- _Exercise instructions_
Arrange every line of the entries below as a Markdown table with the columns "No." and "Line Text," skipping blank lines and leaving the pictures out.

- _Source data_
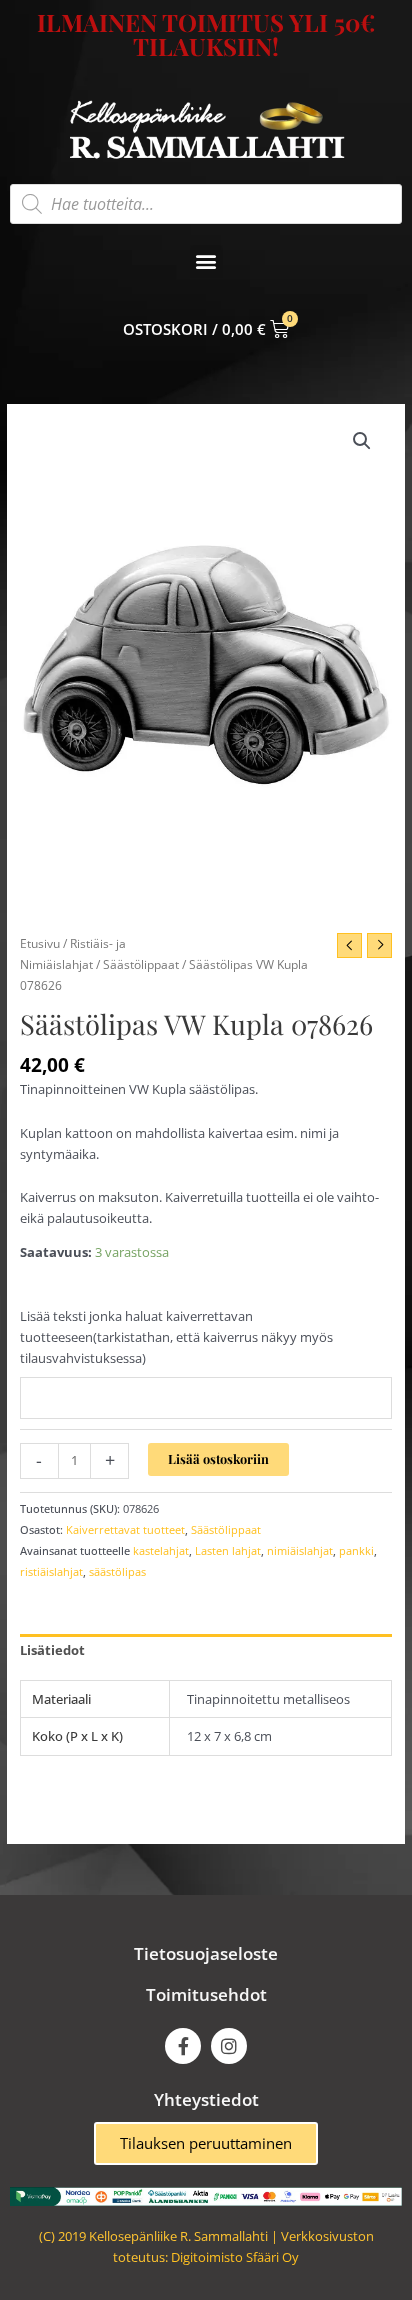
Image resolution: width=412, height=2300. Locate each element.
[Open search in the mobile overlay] (206, 204)
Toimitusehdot (206, 1994)
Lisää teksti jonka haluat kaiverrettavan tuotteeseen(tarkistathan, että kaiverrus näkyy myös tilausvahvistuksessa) (176, 1337)
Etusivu (40, 943)
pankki (356, 1550)
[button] (206, 261)
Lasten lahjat (228, 1550)
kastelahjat (161, 1550)
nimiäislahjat (300, 1550)
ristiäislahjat (51, 1571)
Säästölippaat (141, 964)
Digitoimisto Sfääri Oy (235, 2257)
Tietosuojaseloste (206, 1953)
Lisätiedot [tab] (52, 1650)
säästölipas (117, 1571)
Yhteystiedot (206, 2099)
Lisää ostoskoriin (218, 1458)
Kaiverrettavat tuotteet (125, 1529)
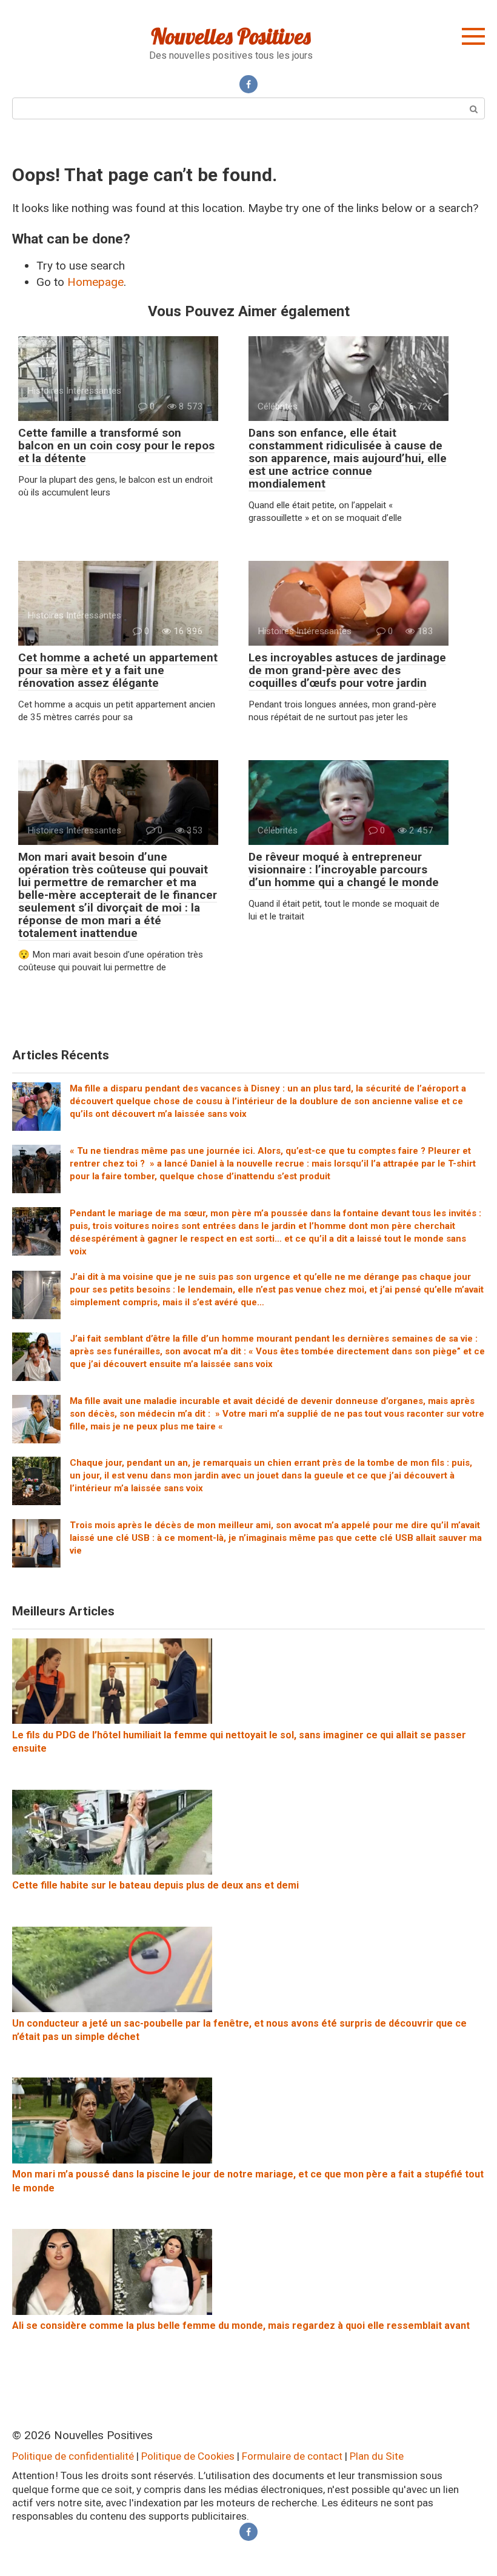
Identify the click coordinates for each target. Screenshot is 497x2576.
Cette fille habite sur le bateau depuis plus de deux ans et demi (155, 1885)
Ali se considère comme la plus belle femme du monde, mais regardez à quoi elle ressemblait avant (241, 2325)
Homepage (95, 282)
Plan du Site (377, 2456)
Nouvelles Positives (230, 36)
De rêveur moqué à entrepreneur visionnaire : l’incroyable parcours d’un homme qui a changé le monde (343, 869)
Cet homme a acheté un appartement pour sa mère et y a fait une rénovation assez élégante (118, 670)
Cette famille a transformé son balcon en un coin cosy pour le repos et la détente (116, 445)
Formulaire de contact (292, 2456)
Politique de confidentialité (73, 2456)
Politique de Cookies (188, 2456)
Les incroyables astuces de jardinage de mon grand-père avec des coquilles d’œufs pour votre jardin (347, 670)
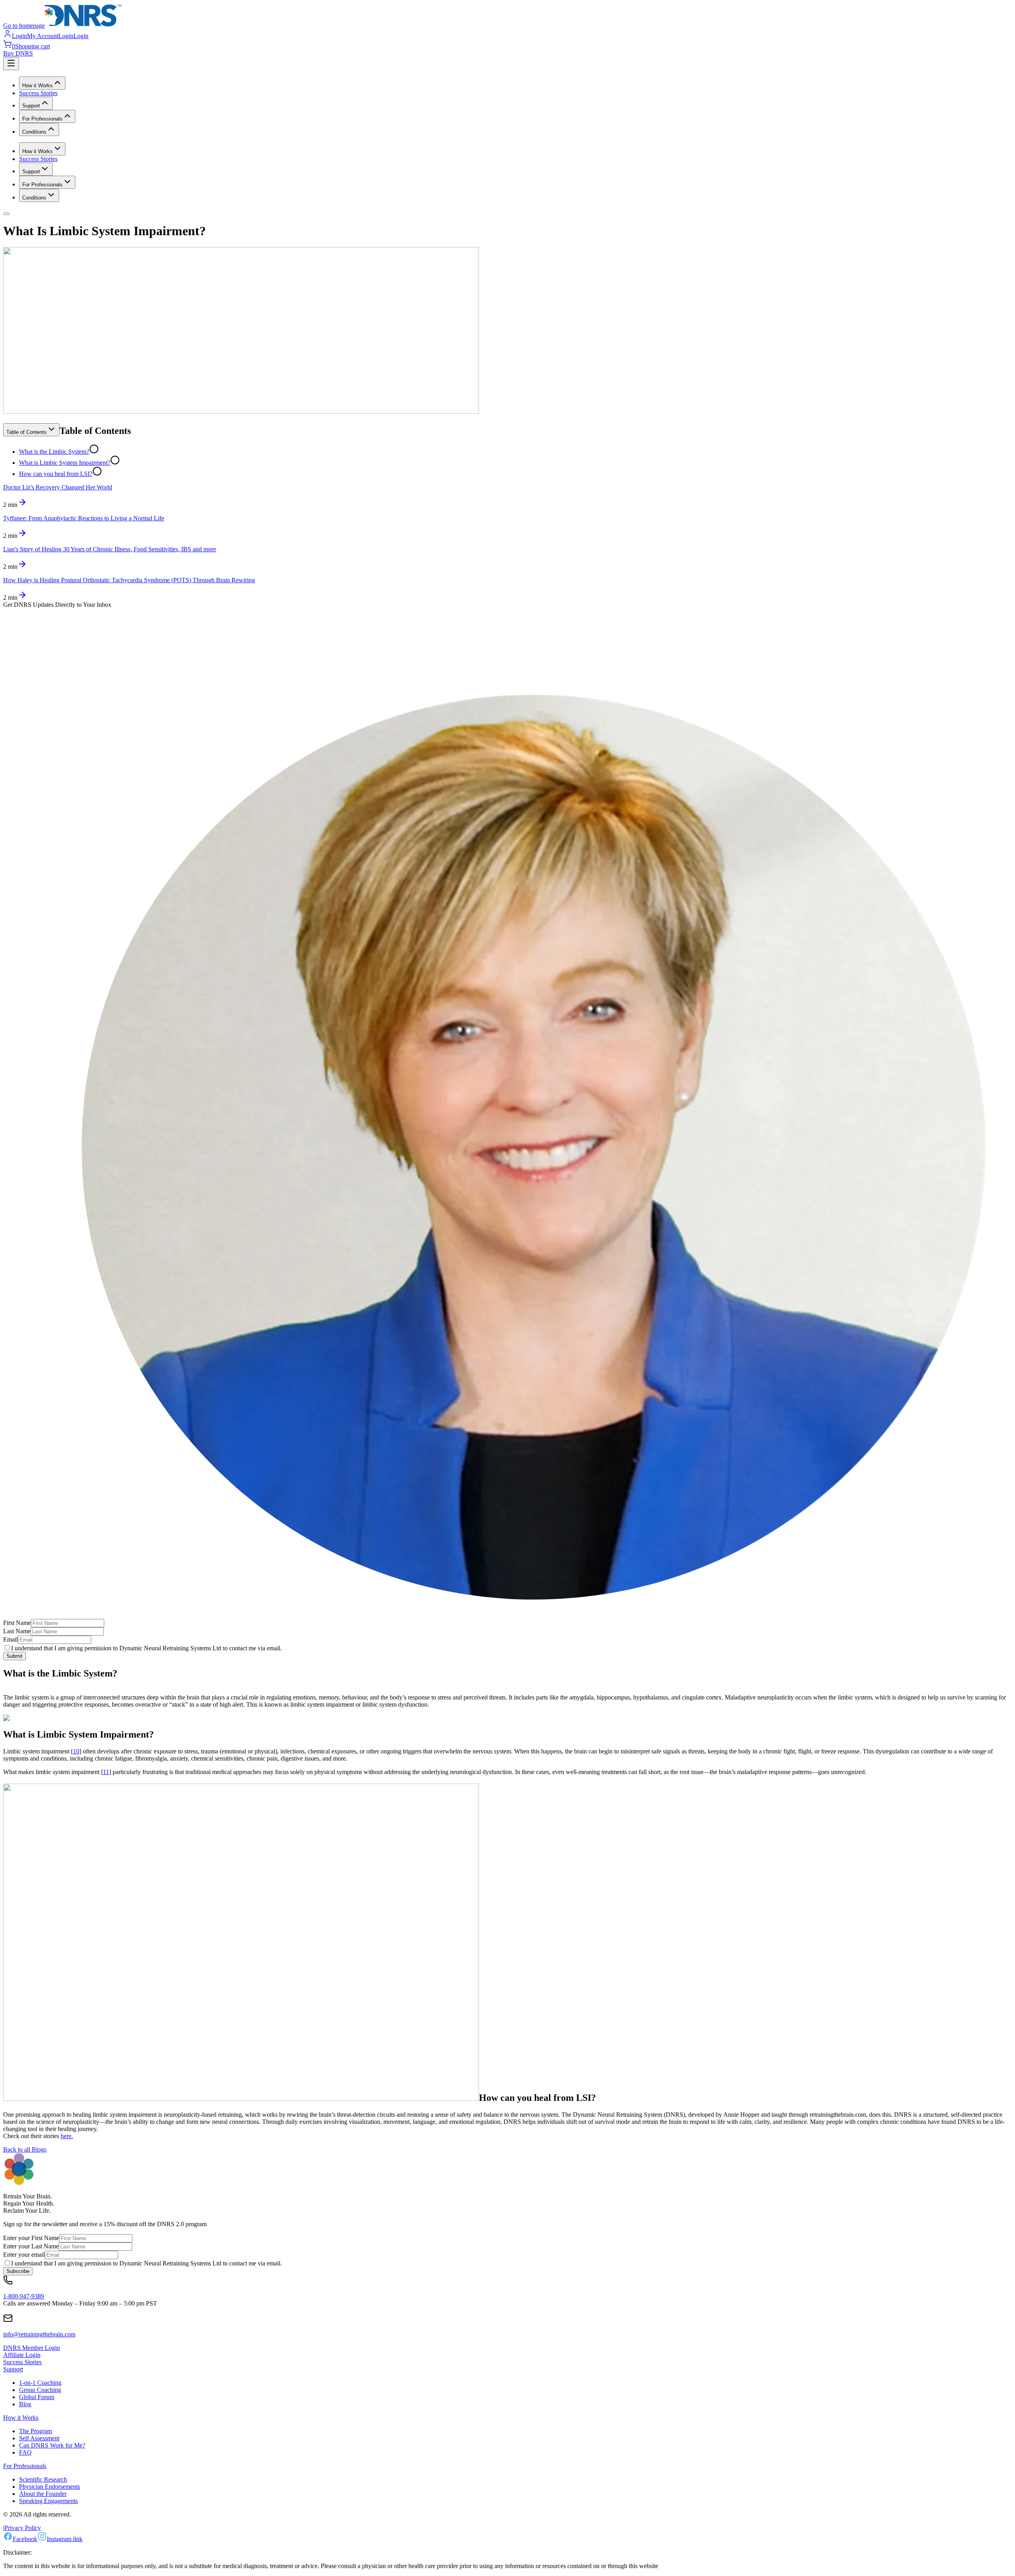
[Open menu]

- _Exercise answer_
| No. | Line Text |
|---|---|
| 1 | Image resolution: width=412, height=2300. Locate each element. |
| 2 | [Open search in the mobile overlay] (206, 204) |
| 3 | Toimitusehdot (206, 1994) |
| 4 | Lisää teksti jonka haluat kaiverrettavan tuotteeseen(tarkistathan, että kaiverrus näkyy myös tilausvahvistuksessa) (176, 1337) |
| 5 | Etusivu (40, 943) |
| 6 | pankki (356, 1550) |
| 7 | [button] (206, 261) |
| 8 | Lasten lahjat (228, 1550) |
| 9 | kastelahjat (161, 1550) |
| 10 | nimiäislahjat (300, 1550) |
| 11 | ristiäislahjat (51, 1571) |
| 12 | Säästölippaat (141, 964) |
| 13 | Digitoimisto Sfääri Oy (235, 2257) |
| 14 | Tietosuojaseloste (206, 1953) |
| 15 | Lisätiedot [tab] (52, 1650) |
| 16 | säästölipas (117, 1571) |
| 17 | Yhteystiedot (206, 2099) |
| 18 | Lisää ostoskoriin (218, 1458) |
| 19 | Kaiverrettavat tuotteet (125, 1529) |
| 20 | Identify the click coordinates for each target. Screenshot is 497x2576. |
| 21 | Cette fille habite sur le bateau depuis plus de deux ans et demi (155, 1885) |
| 22 | Ali se considère comme la plus belle femme du monde, mais regardez à quoi elle ressemblait avant (241, 2325) |
| 23 | Homepage (95, 282) |
| 24 | Plan du Site (377, 2456) |
| 25 | Nouvelles Positives (230, 36) |
| 26 | De rêveur moqué à entrepreneur visionnaire : l’incroyable parcours d’un homme qui a changé le monde (343, 869) |
| 27 | Cet homme a acheté un appartement pour sa mère et y a fait une rénovation assez élégante (118, 670) |
| 28 | Cette famille a transformé son balcon en un coin cosy pour le repos et la détente (116, 445) |
| 29 | Formulaire de contact (292, 2456) |
| 30 | Politique de confidentialité (73, 2456) |
| 31 | Politique de Cookies (188, 2456) |
| 32 | Les incroyables astuces de jardinage de mon grand-père avec des coquilles d’œufs pour votre jardin (347, 670) |
| 33 | [Open menu] |